Thanks to F Lehnerz for forwarding the following trio of outrageous links.
A San Jose man says pedestrians have too much freedom already, apparently wanting people on foot to be herded and channeled so as to pose less of an inconvenience when he zooms down the streets.
A Boulder CO woman says out-of-control bicyclists and pedestrians have made it one of the most dangerous cities in the US for drivers. Which probably explains why there are so many ghost cars to honor all those drivers who were almost killed when they had to slow down or tap the brakes to a avoid a human being.
And a Texas woman was inches from becoming road kill when a pickup driver passed her at high speed with two wheels on — or over — the white line. Yet the response from the local police was, literally, “So what do you want us to do about it?“
The LA city council’s Transportation Committee has approved regulations for dockless bikeshare, ebikes and e-scooters, allowing up to 3,000 devices in the initial rollout, plus another 7,500 in disadvantaged communities. And they’ve eliminated the absurd prohibition in areas served by Metro Bike.
Streetsblog’s Joe Linton says the lawsuit we mentioned last week to halt road diets on five Westside streets is just a tad off base, since no road diets are actually planned for those streets.

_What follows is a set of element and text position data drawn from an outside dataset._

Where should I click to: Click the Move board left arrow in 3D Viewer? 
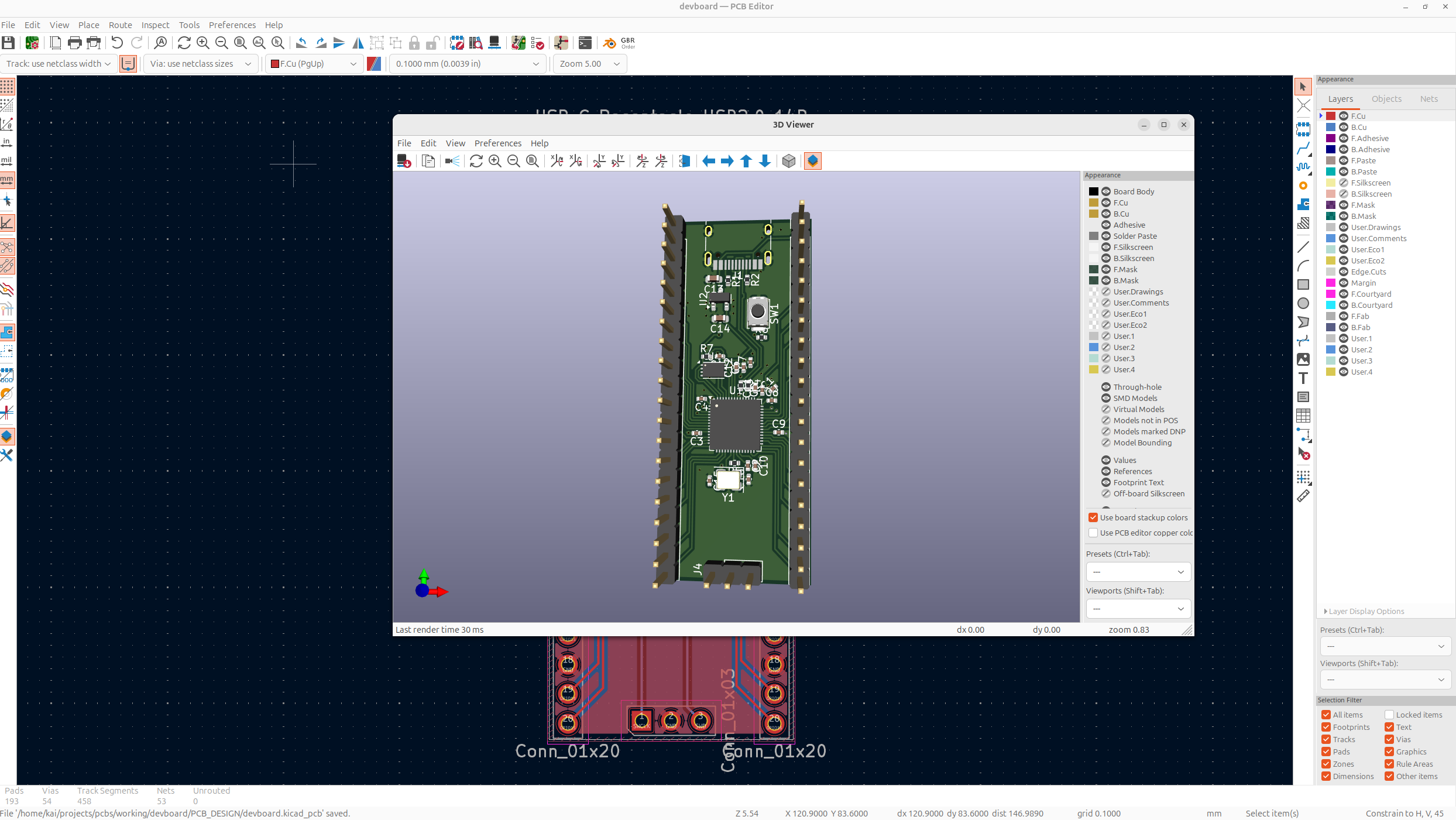coord(709,161)
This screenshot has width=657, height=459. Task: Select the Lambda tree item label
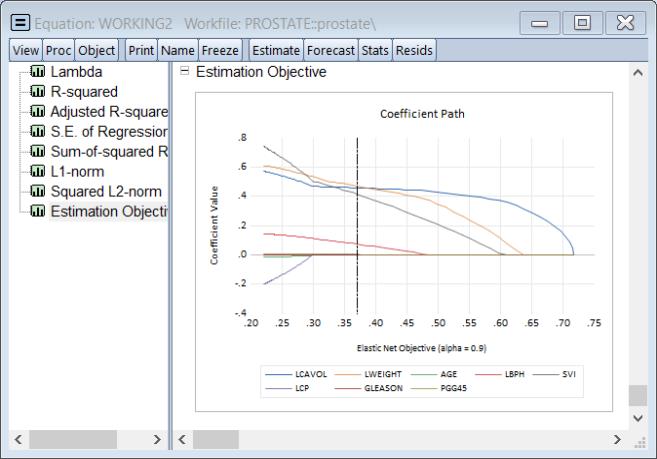pyautogui.click(x=76, y=72)
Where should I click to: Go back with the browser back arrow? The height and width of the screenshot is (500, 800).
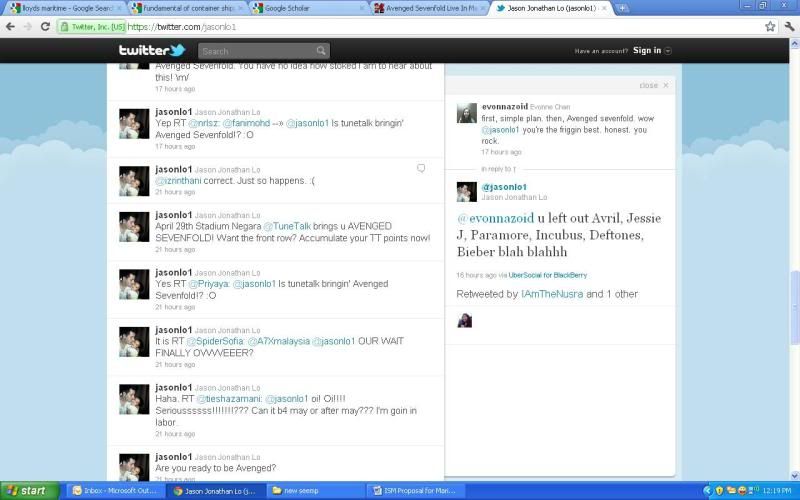pos(10,26)
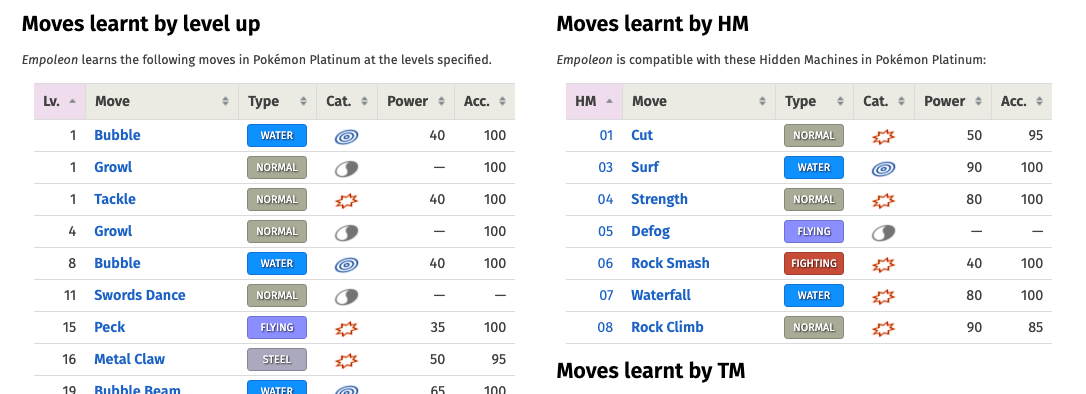The image size is (1086, 394).
Task: Click the physical category icon beside Waterfall
Action: (x=883, y=296)
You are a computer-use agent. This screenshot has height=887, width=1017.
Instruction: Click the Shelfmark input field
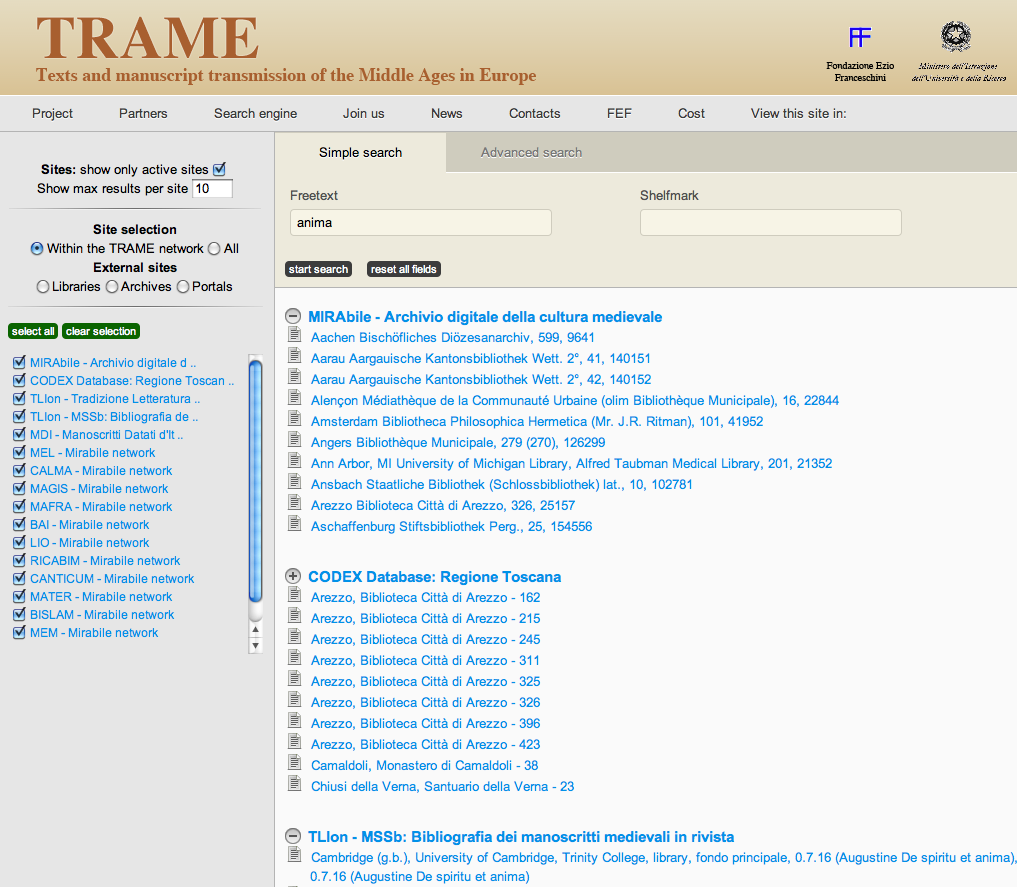770,223
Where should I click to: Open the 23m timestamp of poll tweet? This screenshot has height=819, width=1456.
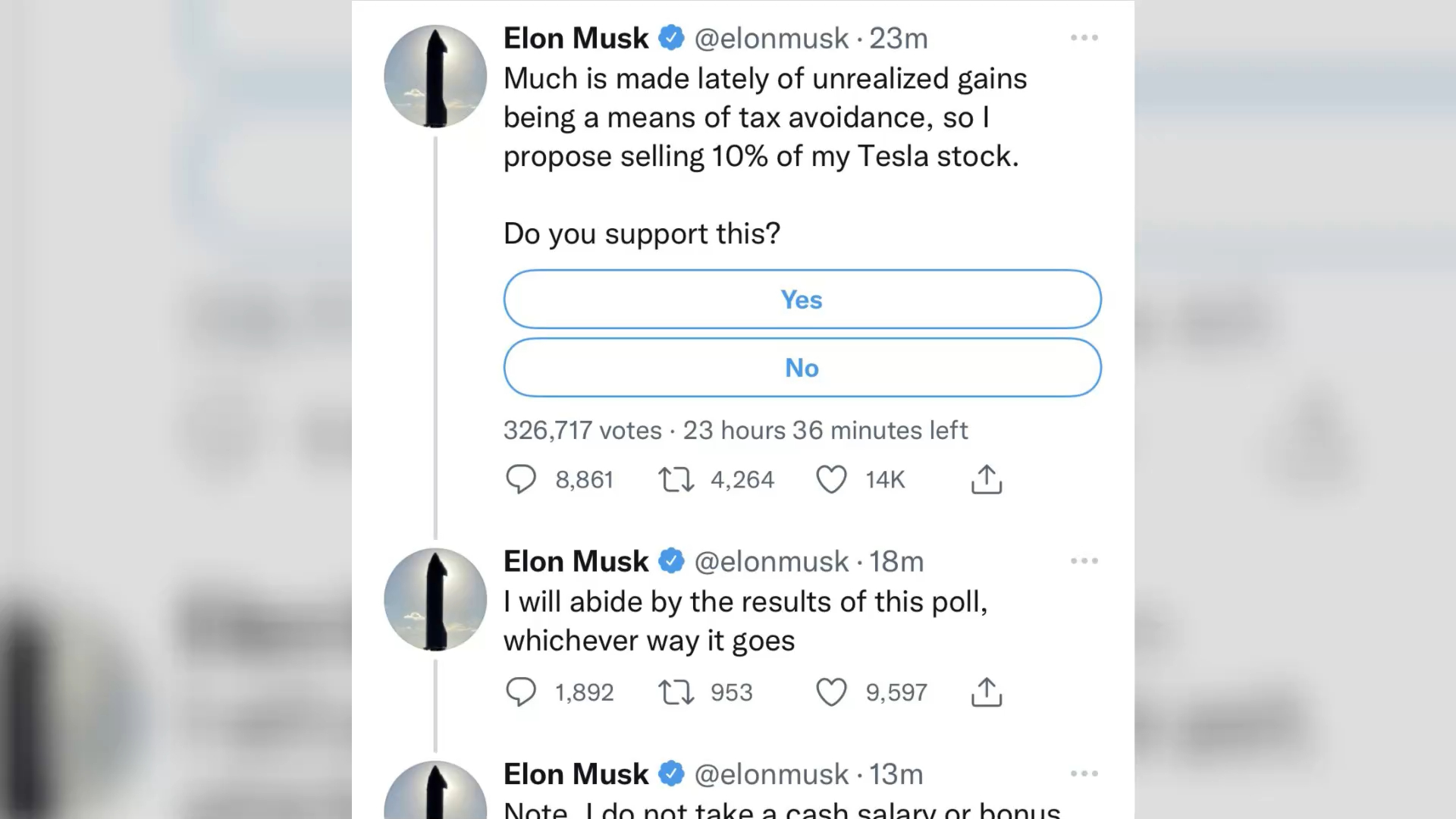[899, 39]
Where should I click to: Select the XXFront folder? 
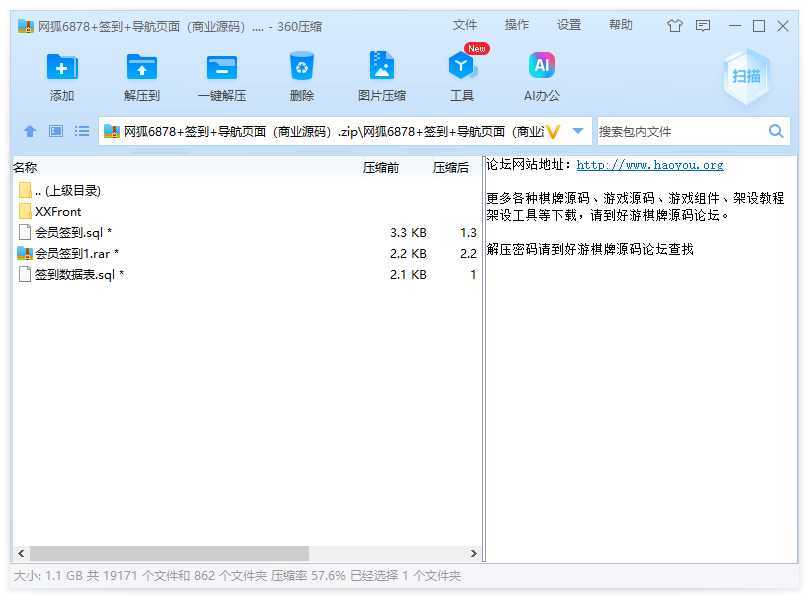(58, 211)
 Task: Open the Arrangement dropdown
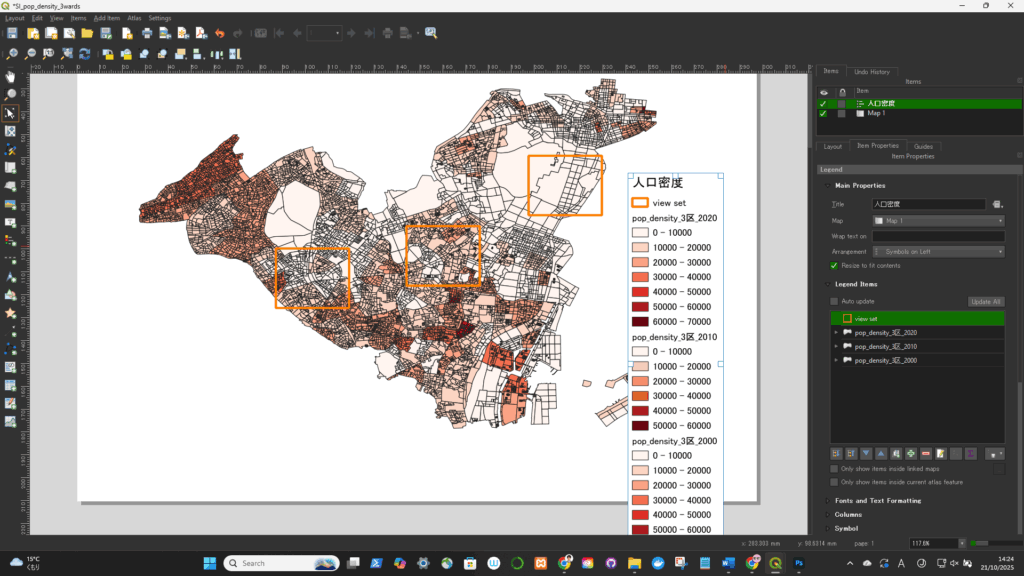point(938,251)
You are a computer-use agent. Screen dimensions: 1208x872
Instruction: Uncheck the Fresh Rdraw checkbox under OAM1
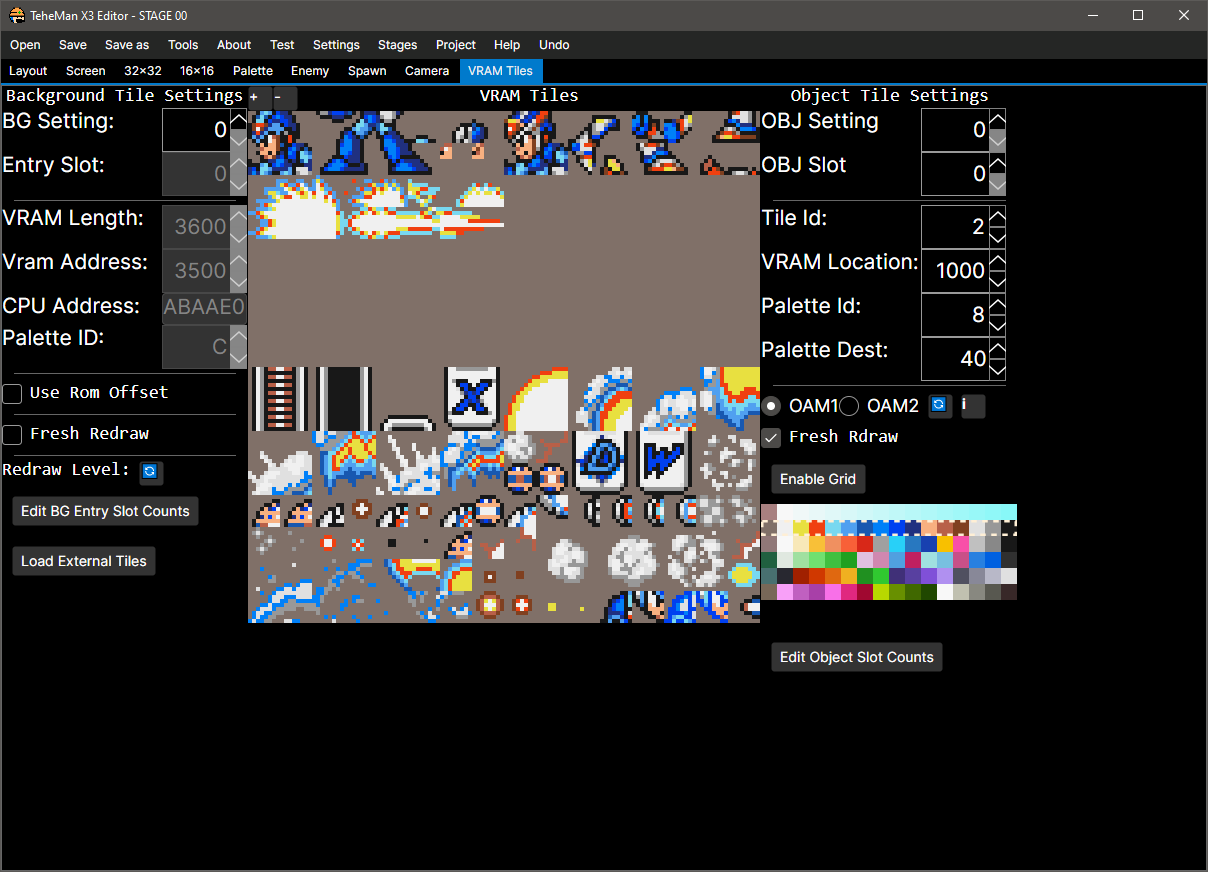771,437
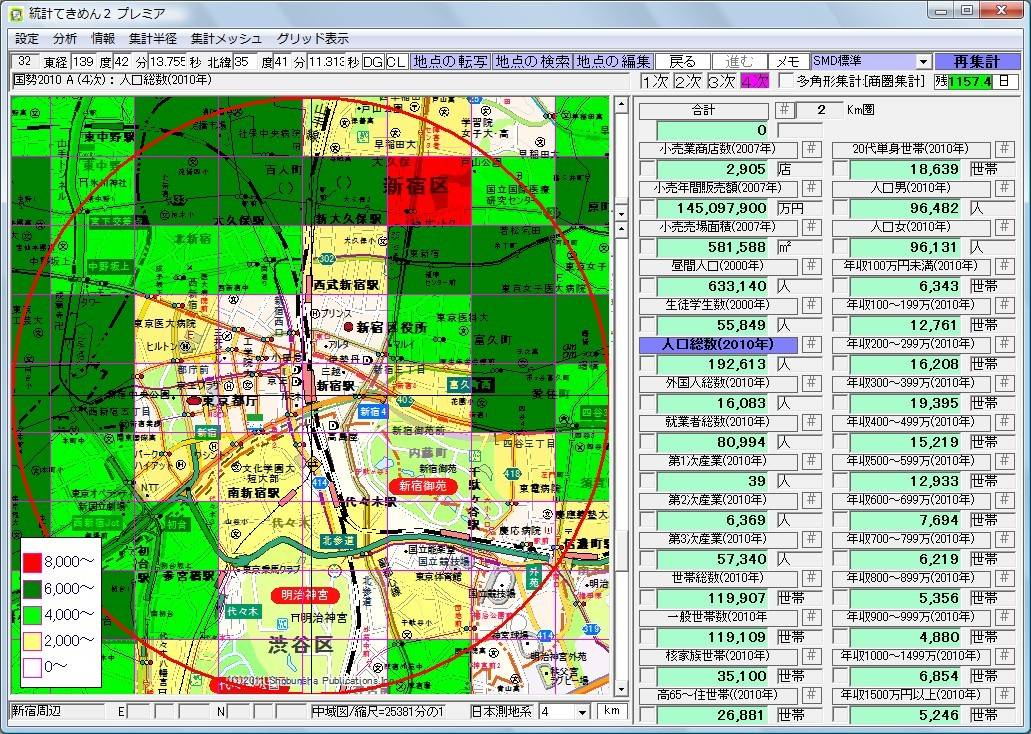Click the 昼間人口(2000年) indicator button
This screenshot has height=734, width=1031.
point(718,266)
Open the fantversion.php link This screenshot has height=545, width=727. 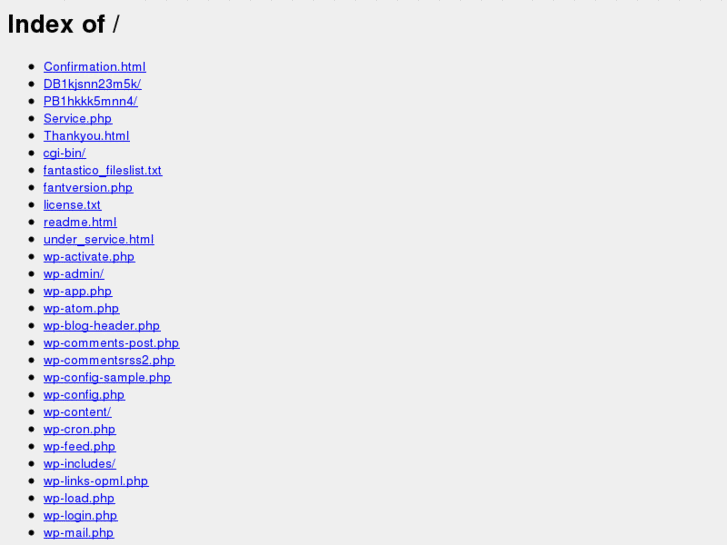pyautogui.click(x=88, y=188)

Streetsblog’s Sahra Sulaiman reports on last week’s rally and press conference to demand justice for fallen hit-and-run victim Frederick “Woon” Frazier, and the suspiciously timed South LA safe streets meeting that was scheduled at the last minute — and at the exact same time.
Hundreds of bike riders circumnavigate Coronado Island in an annual pre-4th of July tradition.
Palm Springs is getting several new bike lanes and a road diet.
There’s a new bike shop in Thousand Oaks.
The Daily Beast says forget the car, and ride a bike if you really want to see your state.
Dockless ebikes and regular bikes are coming to New York, where the traditional Citi Bike docked bikeshare has been exceptionally successful.
Cycling Industry News says the next big thing in bicycling is smarter bikes.
One more for your bike bucket list — riding the premier wine regions of Chile.
Vancouver’s former chief planner says cities are literally wasting public money by not investing in smart bike infrastructure, noting that the costs amount to a rounding error in most city transportation budgets.
A 17-year old Saskatoon, Canada high school graduate will be spending his gap year on a 19,000-mile bike tour around the world.
An Estonian bicyclist on an around the world trip should have skipped Winnipeg, Canada, where thieves broke the garage door where he was staying and made off with his tent and bicycle.
Elderly pedestrians say they’re being scared off a Nova Scotia multi-use trail by bike riders who speed and don’t signal. Seriously, it’s not that hard to slow down and show a little courtesy around other people. Although it’s hard to see how signaling would help when passing pedestrians from behind.
Record numbers of people are taking advantage of London’s heatwave to get out on their bicycles.
A UK court has cleared organizers for the death of a spectator who was killed by an out of control mountain bike racer.
Over half of British parents want bike eduction to be taught in the schools.
Just like London, half the traffic in Dublin, Ireland at rush hour is on bicycles.
A creative website ranks the top ten prints inspired by the Tour de France. I only want all of them. But I’d settle for number eight.
Chris Froome asks cycling fans to just let him ride in peace, and no more urine, please. Meanwhile, ESPN says it’s time to take a deep breath and reassess doping regulations that benefit wealthy riders.
New Zealand Ironman champion Terenzo Bozzone is in stable condition after being run down by a hit-and-run truck driver.
Now that the feds have settled with Lance, they’re suing former US Postal Service team manager Johan Bruyneel to recoup $1.2 million.
Toxicology reports appear to indicate that 23-year old cyclist Michael Goolaerts had no drugs, alcohol or other medications in his system when he collapsed and died during the Paris-Roubaix race earlier this year.
And no, red light running will never be cool.